# Ariat Storm Stopper



## cronkmooar (24 November 2013)

has anyone got these?

What are they like with regard to warmth, grip and most importantly do they stand up to work:smile4:

Muck boots have disintegrated - don't seem to be lasting as long these days  - and looking to see if there are better alternatives out there

Cheers


----------



## melanie7210 (29 November 2013)

cronkmooar said:



			has anyone got these?

What are they like with regard to warmth, grip and most importantly do they stand up to work:smile4:

Muck boots have disintegrated - don't seem to be lasting as long these days  - and looking to see if there are better alternatives out there

Cheers
		
Click to expand...

Bumping this, as I'd be really interested to hear any feedback too please (thinking of getting some for Christmas!).

Thanks.


----------



## PStarfish (29 November 2013)

Can only give short term answer as bought a pair at yhl. So far I LOVE  them. Wear them for all yard jobs. Can drag in from field through muddy gateways, rinse off then ride without having to faff about changing boots. They are really comfortable, with a pair of aldi welly socks are toasty and fit nicely so don't feel clumpy to ride in. Oh and they look great. I really hope they last. But they have a years guarantee anyway.


----------



## glamourpuss (29 November 2013)

I've had mine 6 months now. I LOVE them.
So comfortable, feel so much 'sleeker' to walk around in compared to ordinary wellies & look really smart too.
Standing up to the horrific mud of my pig pen perfectly
My feet have been lovely & warm in them (mind you it hasn't been too cold here yet)
I don't ride in mine - although you can.
I have to say a quick wash from the hose & they come up looking fantastic again. 
I'm really impressed with mine so far & would recommend them


----------



## melanie7210 (29 November 2013)

Great feedback so far, thank you! :0)


----------



## Bert&Maud (30 November 2013)

They've not been around for long enough yet to get much idea how well they last, but for comfort and performance I love them.


----------



## Suby2 (30 November 2013)

I bought mine so that I could get ponio from muddy field then not have to change boots to ride. Just rinse them off. Also as they are not such a tight fit as my previous boots I can wear long socks comfortably in them.


----------



## melanie7210 (30 November 2013)

Still looking like they'll be on my Christmas list then! Thanks. :0)


----------



## SaharaS (23 February 2014)

Has anyone managed to wreck theirs yet or got anything negative to ad? are yours still wearing well & still looking smart & coping ok....on my 7th replacement pair from Seeland!haha thinking of jumping to a drier ship!!!!


----------



## noahs ark (4 March 2014)

i bought a pair of ariat storm stoppers mid september last year, very comfy, loved them, then they split across the front, i usually wear them everyday, but had a pair of grub boots as they are warmer, so wore those over the past few months, started wearing my ariats again last week and thats when they split, wouldnt recommend them, not worth the £90 they cost me


----------



## BayLady (4 March 2014)

I got mine last July or August but didn't start wearing them until September or so.  So far so good, they've been warm enough that I've only worn one pair of socks (though it hasn't been cold really) and are very comfortable and grippy on the mud.


----------



## Pendlehog (4 March 2014)

I bought a pair last year and loved them at first but they have since split at the seam between leg and foot.  A lady who dog walks for me bought a pair too having loved the look of mine and hers did the exact same thing.  I also find them very uncomfortable now so have given up on them altogether.  Pretty disappointing for the best part of £100.


----------



## noahs ark (4 March 2014)

Pendlehog mine have split in the exact same place as yours


----------



## glamourpuss (4 March 2014)

I loved mine..... But they developed a leak. I can't see an obvious split but they are definitely letting water in. 
I called Ariat who said they would send me a returns label so they could investigate them....but it never showed up .
Not impressed if I'm honest


----------



## cronkmooar (4 March 2014)

I hadn't looked at this thread for a while as nobody seemed to have them, but I took a punt and bought them anyway.

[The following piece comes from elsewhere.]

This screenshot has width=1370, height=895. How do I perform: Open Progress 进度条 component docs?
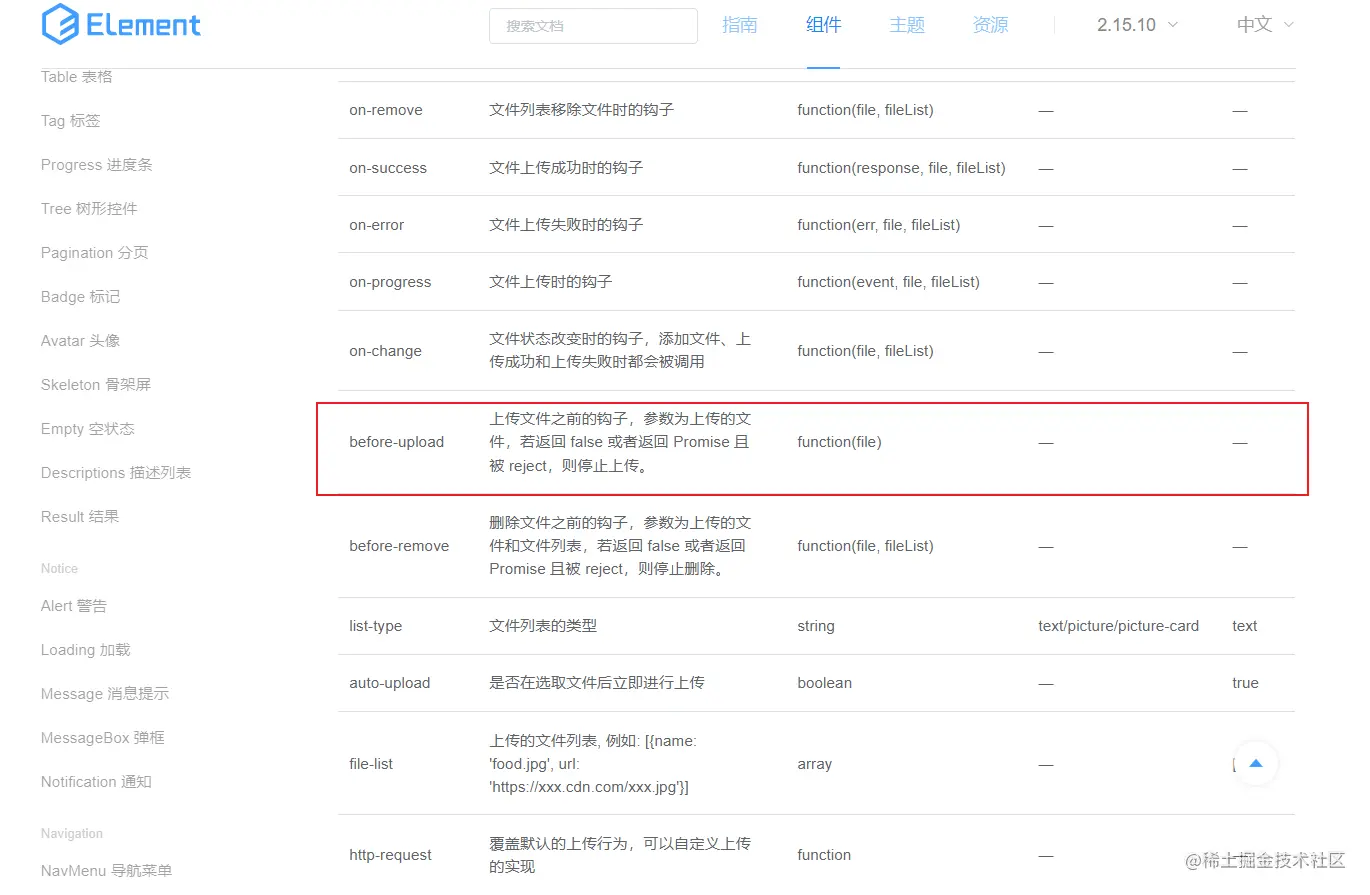[96, 164]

Got them within a few days of my OP and they have been worn every day twice a day since.

Probably about 2 hours a day.  I always hose them off and once or twice a week use an old body brush on them to clean them right up the legs

They are extremely comfortable, on par with Muck boots, but they look much nicer.

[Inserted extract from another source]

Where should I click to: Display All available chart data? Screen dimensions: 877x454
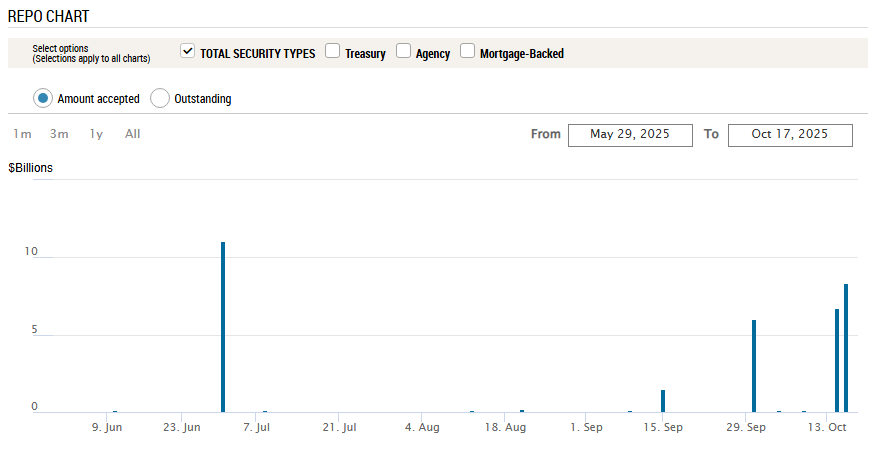(x=132, y=134)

I like the way you can tighten the top - my pet hate is bedding down the boots and this has never happened with these, they are still spotless inside, no spuds growing 

Not had any slips in them, which Muckboots were bad for

No splits scuffs or anything like that so far wearing well, but its only been three months, but it has been winter months

I have not had cold feet at all, not once.

However, it has not been a cold winter at all and I do wonder if they would be as warm as Muckboots in the extreme snow/cold

One thing I would mention is that I take a size 7.5 shoe and always buy an 8 in wellys (spelt like that to avoid willies!!) so that I can get a good thick sock in there!

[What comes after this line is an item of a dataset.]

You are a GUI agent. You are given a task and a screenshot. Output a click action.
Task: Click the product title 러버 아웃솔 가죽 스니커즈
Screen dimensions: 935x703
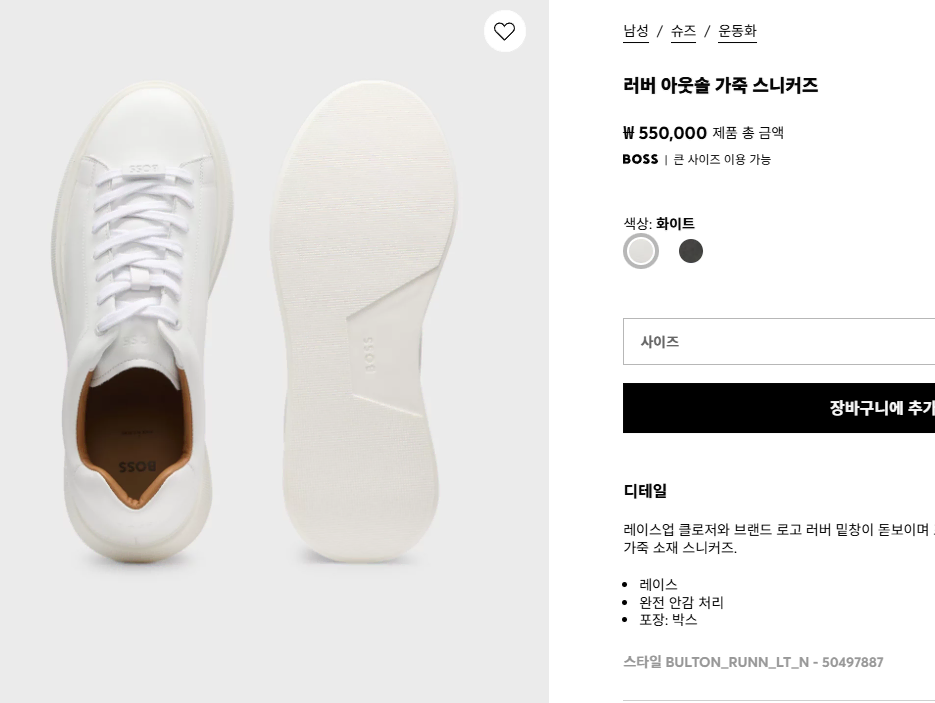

Compared to Muckboots these are a much snugger fit - not small in the foot but they are more moulded to the foot.  The 8 fits me great, but I have only used normal socks, not had the thermal socks on in them and I think an 8.5 would have been a better boot for me - especially if they are a touch on the cold side when temperatures drop and you might fancy putting in boot warmers/liners

That might be of interest to anyone thinking of buying.

Overall I'm pleased with them, no complaints and they look damn good compared to other makes

I will post how they have stood up to wear after six months


----------



## cronkmooar (10 September 2014)

Further review ...

It all went a bit pear shaped. 

They have split, both wellys in the same place, and the same as the other two posters, right where the leg joins the foot part - seems to be the place where they flex when you walk,

I contacted where I bought them from - Tally Ho Farm Limited - who wanted me to post them back to them so they could look at them and see if they should be returned to Ariat under warranty.

This would obviously incur the cost of return and being without wellys for god knows how long - right when I need them!  

There was also no guarantee they would actually be ever seen by Ariat, which concerned me.

HOWEVER

I contacted Ariat direct, who asked for photos of them and within 15 MINUTES of receiving the photos they advised that a new pair of wellys was being sent to me.

I really cant fault the customer service of Ariat

ETA - sorry for the incorrect spelling of wellys - it changes the right way to willies!


----------